If you want a person to improve in a certain sense, proceed as if that particular trait were already one of the salient characteristics of their personality.

When we give someone a good reputation to maintain, they will do their best not to disprove it and for it to prevail.

The saying goes: “Raise fame and go to sleep.” Let’s make others famous and see what happens.

Shakespeare said: “Assume a virtue if you don’t have it”

For example, if you see that a successful worker suddenly begins to fail, we could say something like: “Miguel, I have seen that you have the potential to reach sales figures like no one else has. I’m not worried that right now your numbers are not as high as they were last period, because we all have ups and downs, and I know that at the end of the day you are creative and strategic enough to continue being our best salesperson. And I just wanted to tell you that I’m proud of you. ”

Compare this with having repressed and humiliated him in front of the other members of his team with a: “You are no longer reaching your numbers Miguel, watch out …” Obviously, while a reaction sets high standards and motivates the employee to comply with what is expected of yes, the other does nothing but demoralize him …

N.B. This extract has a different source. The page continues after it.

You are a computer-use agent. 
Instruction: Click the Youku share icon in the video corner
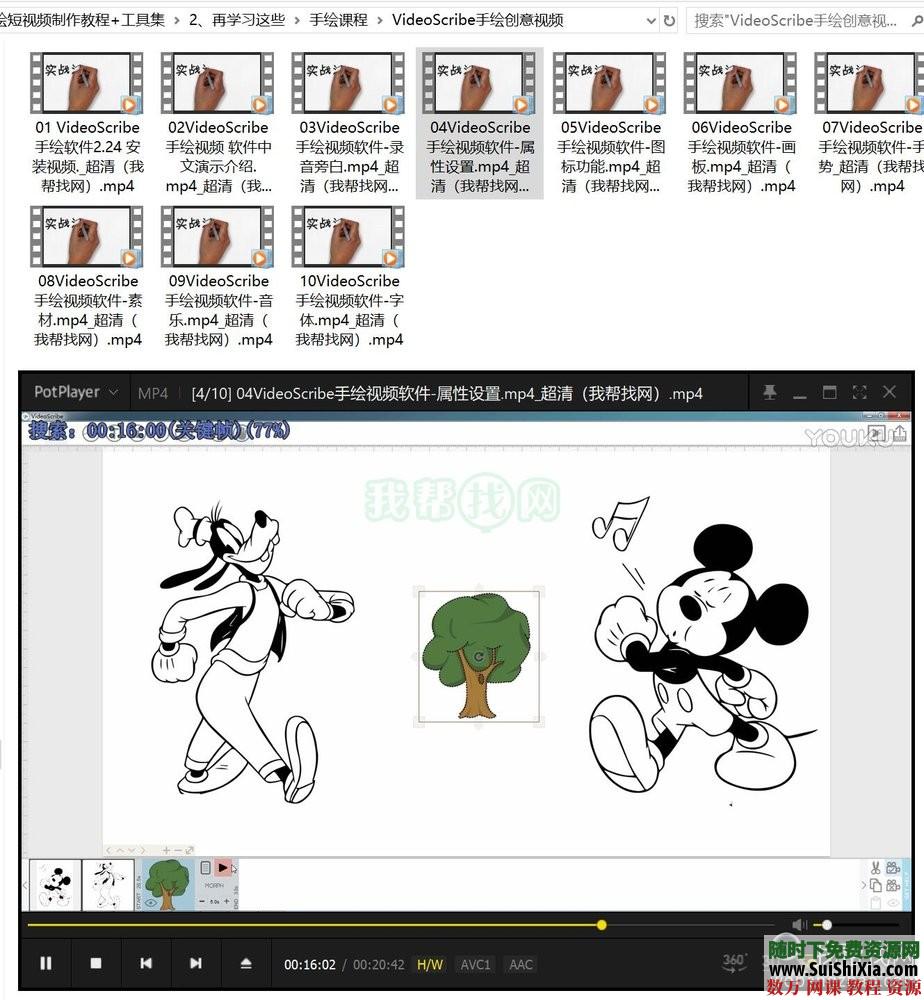(900, 433)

8. Encourage the other person. Make mistakes seem easy to correct

If we are liberal in the way of encouraging; if we make things seem easy to do; If we let the other person understand that we have faith in their ability to make them come true, we will see them practice until dawn, in order to improve themselves.

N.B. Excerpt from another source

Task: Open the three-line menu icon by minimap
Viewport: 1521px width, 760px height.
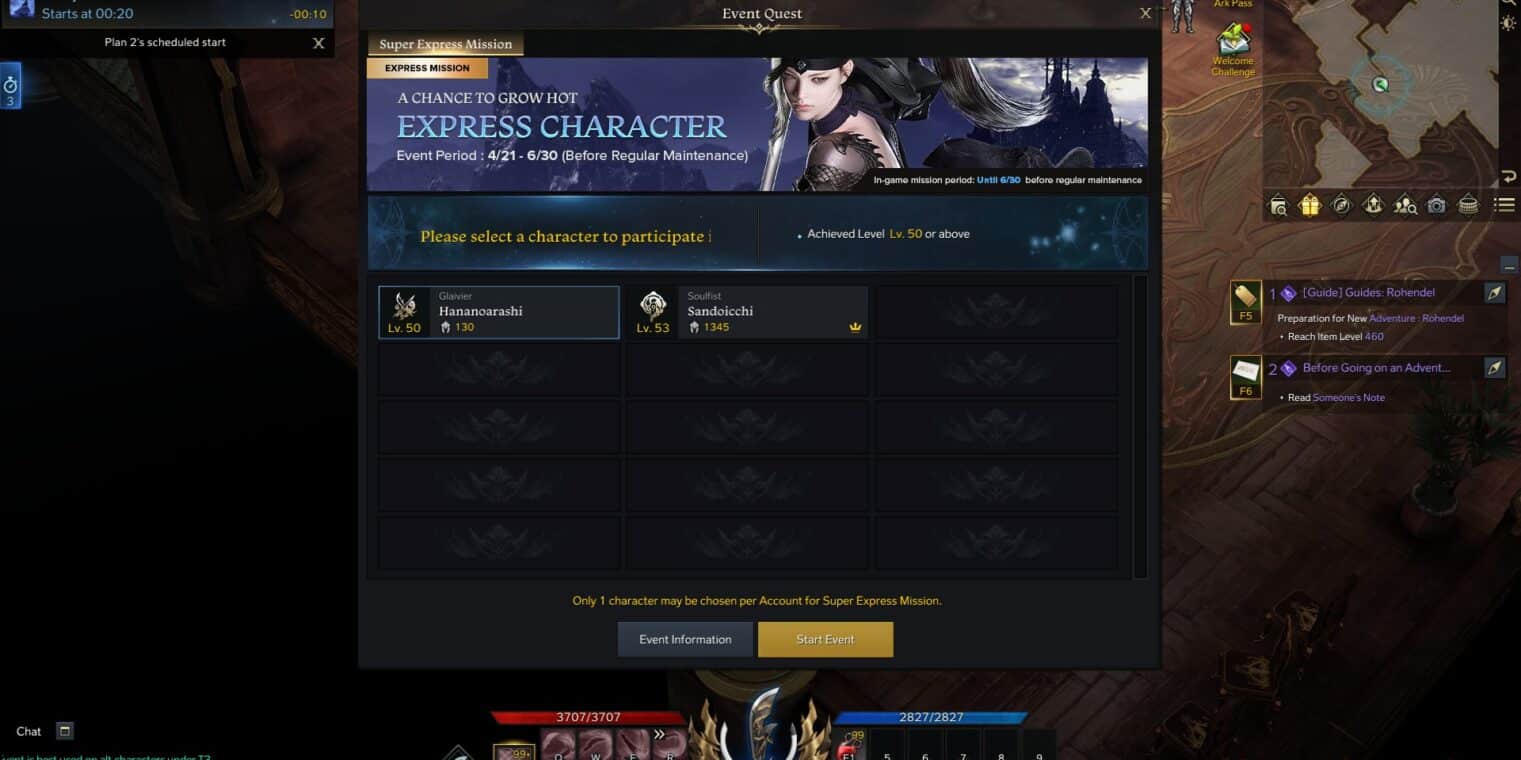Action: coord(1503,205)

For example, someone who has just started dance classes and thinks they are a basket case, there is nothing like encouraging them by saying “Hey, I saw that you have a natural sense of rhythm. This is going to be very good for you … ”

Or someone who is learning to play canasta (card game) and feels somewhat overwhelmed with the rules of the game, we can say: “The canasta will be very easy for you. You have all the conditions to play it: you are attentive, observant, you have a good memory. You will see.”.

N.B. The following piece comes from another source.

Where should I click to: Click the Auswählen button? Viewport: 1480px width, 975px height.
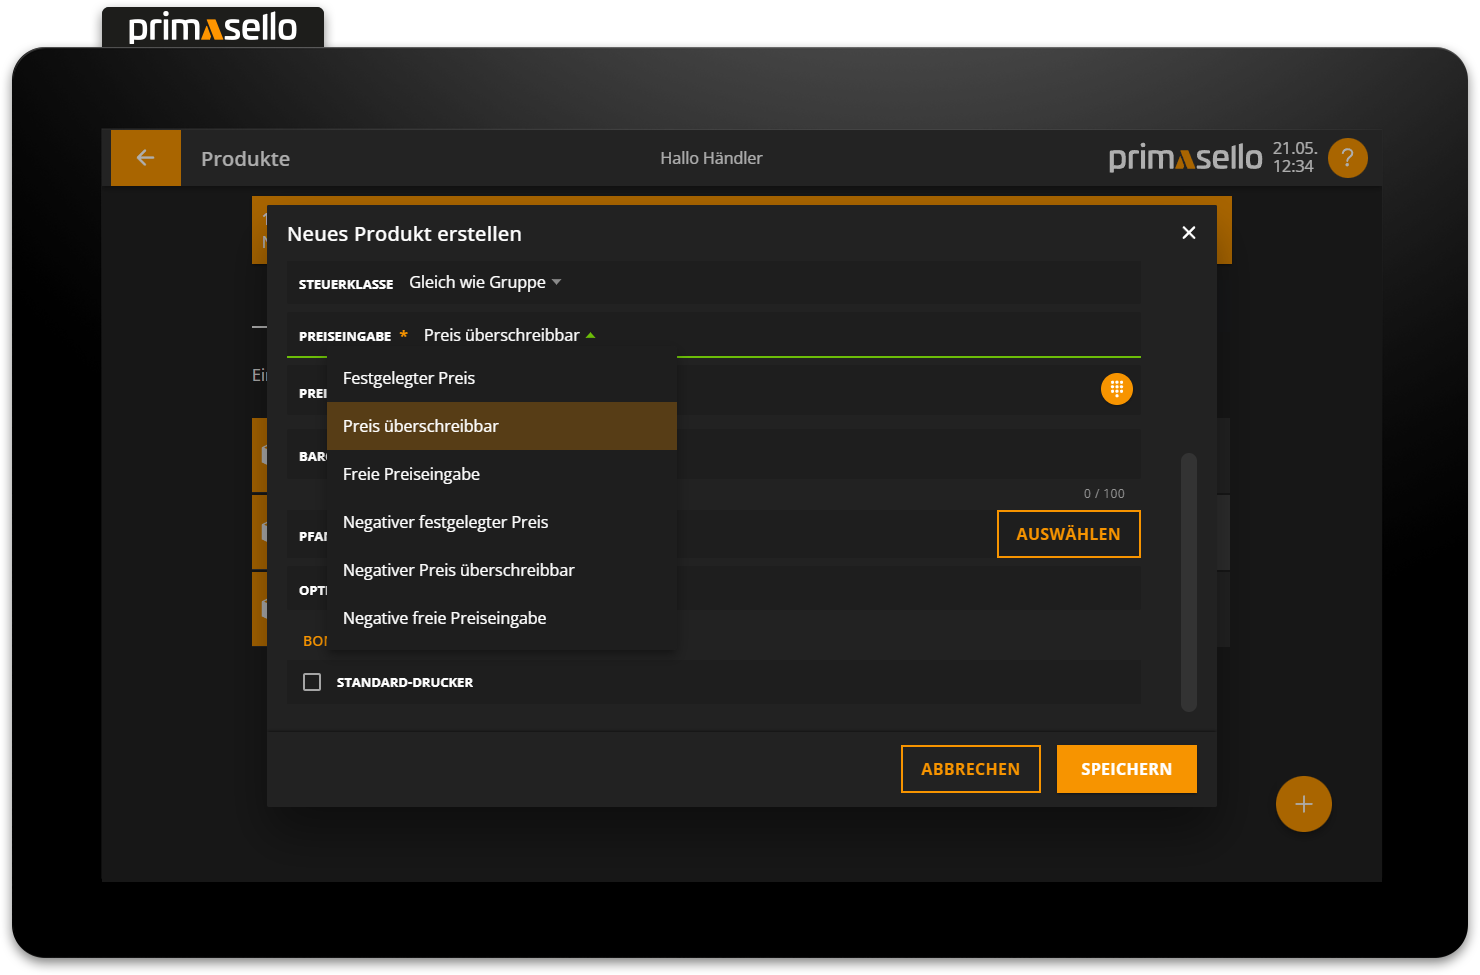pos(1068,534)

It is incredible what a person can achieve when you dedicate time and believe in them.

9. Make sure the other person feels satisfied doing what you suggest
What can you do when you don’t want to do what another person asks you to do, but you don’t want to hurt their feelings by telling them that you won’t?

Pst! By the way, you may be interested in this post: How to say “NO” without feeling guilty or hurting others?

Carnegie uses as an example a man who had declined many invitations to speak in public and give lectures, even invitations from his closest friends!

He says that he did it with such skill that others were even happy with the refusal. How did you get it? He didn’t tell them it was because he was too busy or because he didn’t have time. First, he was grateful for the invitation and regretted the possibility of not being able to accept it. But then he would suggest a speaker who could replace him. Thus, he did not give the others an opportunity to feel angry with the refusal, but rather thought about contacting the replacement speaker.